Improved Delivery Coverage

TL;DR: Folder names stay the same and represent when the file was uploaded (UTC). Signals between that date and the previous folder should be unique. We now ship stragglers that were previously lost to processing delays. Every signal already has a unique signal_id, so customers who deduplicate on it will automatically get more data with no code changes.

What's changing

Better coverage, more signals.

Our pipeline now tracks each entity individually to ensure signals aren't lost between delivery cycles. Previously, processing delays could cause signals to fall through the cracks permanently. Now they ship in the next available delivery.

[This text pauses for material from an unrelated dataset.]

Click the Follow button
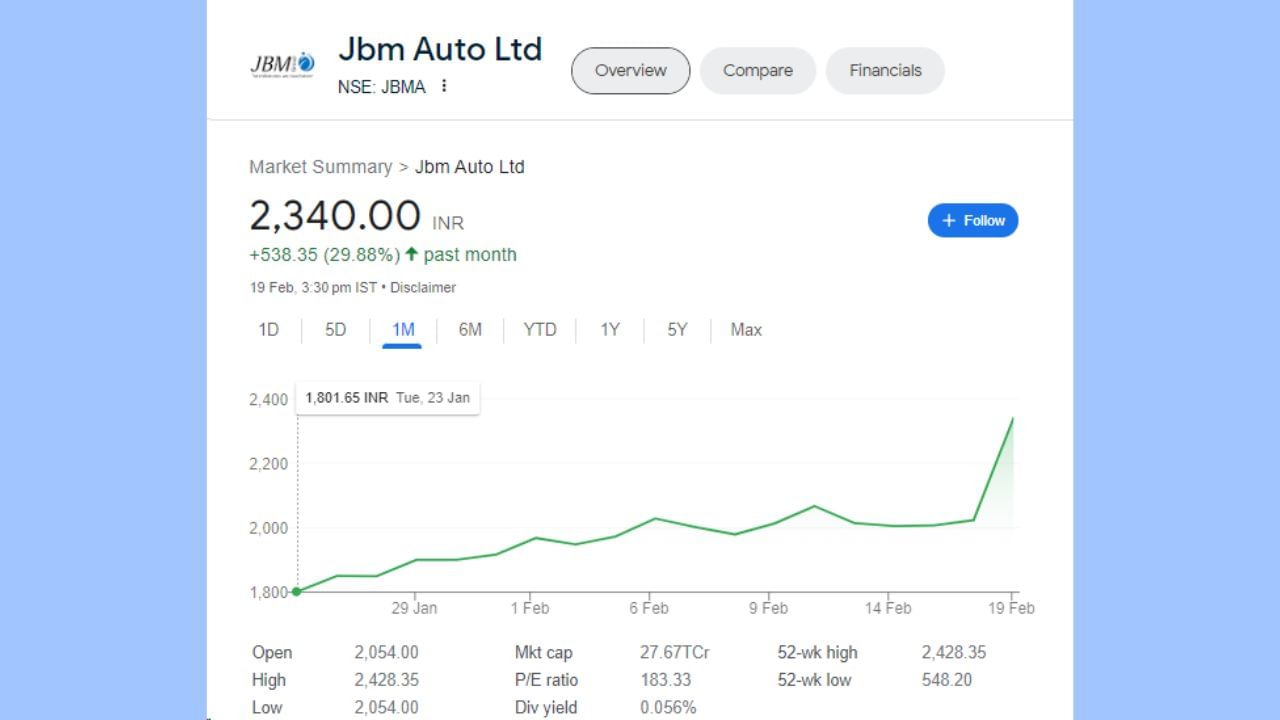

This was a silent data loss problem.

Signals that hit processing delays (LLM retries, late third-party data, API failures) would simply never appear. With this change, those signals land in the next batch. Since signal_id is already globally unique, customers who deduplicate on it benefit automatically.

We considered changing folder namingbut decided against it. The current format works and signal-level date fields (e.g. data.filing_date on SEC filings, data.posted_date on LinkedIn posts) handle time-series filtering better than any folder name could. See individual signal schema pages for the relevant date field per signal type.

How to use deliveries

Pull the latest folder. Everything inside is new since the previous folder.
Deduplicate on signal_id. Globally unique, never repeated across deliveries.
For time-series filtering, use the signal's own date field, not the folder name.

What stays the same

Delivery schedule, frequency, and buckets
File format (output.jsonl + output.parquet)
Authentication and service accounts
Signal schema and field names
Folder name format (YYYY-MM-DD-HH-MM-SS)